- **TEXT BLOCK**:
* * * * * * * * *
‘By Design’ Review: Juliette Lewis Turns Into a Chair in a Comedy That Won’t Sit Well With Many [C-] – Sundance Film Festival

Published by
Share

Every single screening of By Design at the 2025 Sundance Film Festival is sold out. The logline – “A woman swaps bodies with a chair, and everyone likes her better as a chair” – is just so bizarre that everyone wants to see how it could work as a movie. What I want to know is how many of those theater seats empty out by the time the film is finished. It feels like the exact sort of film that will inspire mass walkouts – and that its “film radical” director Amanda Kramer (Ladyworld, Paris Window) wouldn’t have it any other way. By Design radiates at least much trollish glee in pushing an audience to their limits of weirdness as past Sundance walk-out films like Swiss Army Man and Sasquatch Sunset. I mostly loved the Daniels’ farting corpse movie and found enough to appreciate in the Zellners’ bigfoot movie – sadly, I cannot say the same for this chair movie.

What makes By Design difficult to review is that just about everything about it that’s unlikable seems like it’s completely intentional. I try to judge films on their own terms, but what does that mean when the terms are annoying? The title might as well be a rejoinder to the haters. The dialogue is unrealistic and the performances awkward and overblown? That’s by design. The story stretches a silly one-note premise far past the point of making any sense or even staying funny? Also by design. The main character has no real arc and her circumstances are just one cruel cosmic joke? You get the picture.
* * * * * * * * *
- **SUPPLIED INFORMATION**:
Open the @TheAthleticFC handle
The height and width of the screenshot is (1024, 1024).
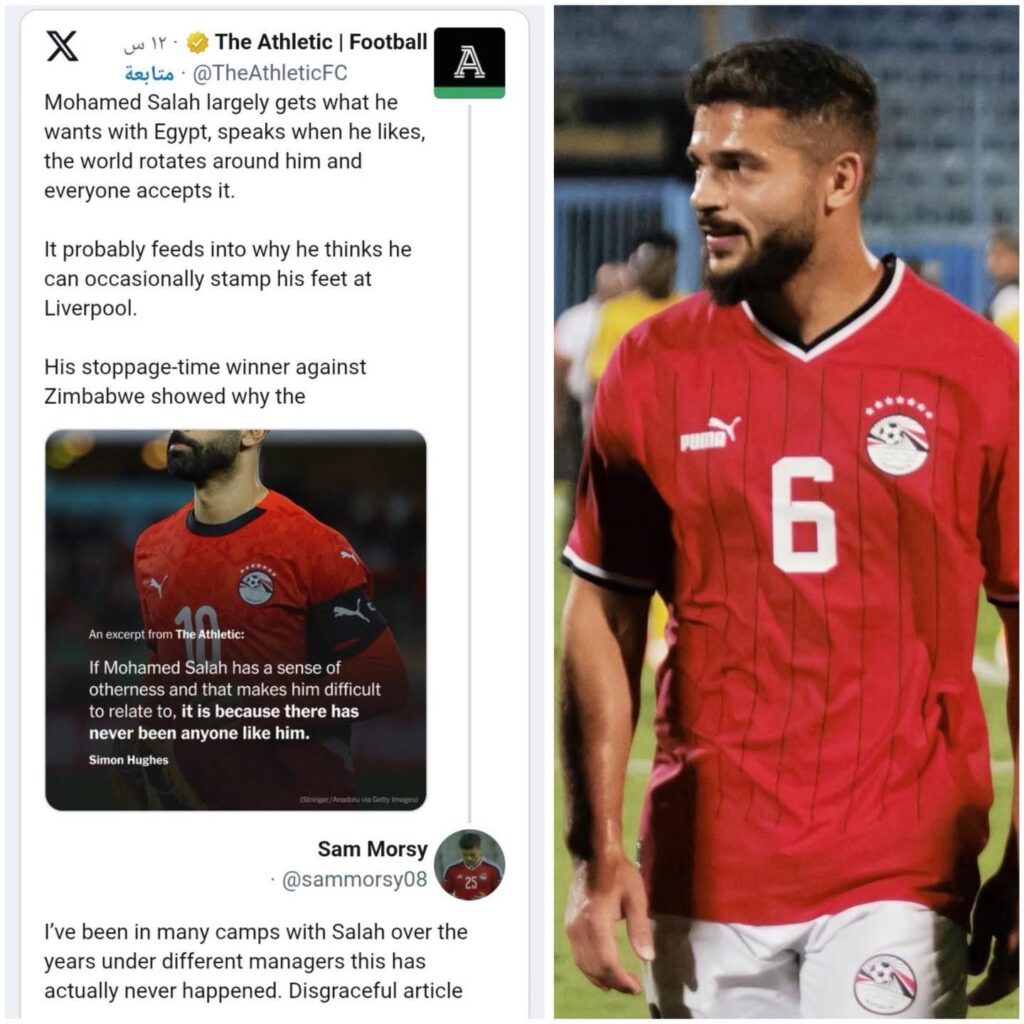(x=270, y=73)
* * * * * * * * *
- **TO BE DONE**:
Answer these about the By Design review:
(a) What grade does its headline give the film?
(b) Which two earlier Sundance walk-out films does the reviewer compare it to?
(c) According to the reviewer, what might the film's title as well be?

- **CORRECT RESPONSE**:
(a) C-
(b) Swiss Army Man and Sasquatch Sunset
(c) A rejoinder to the haters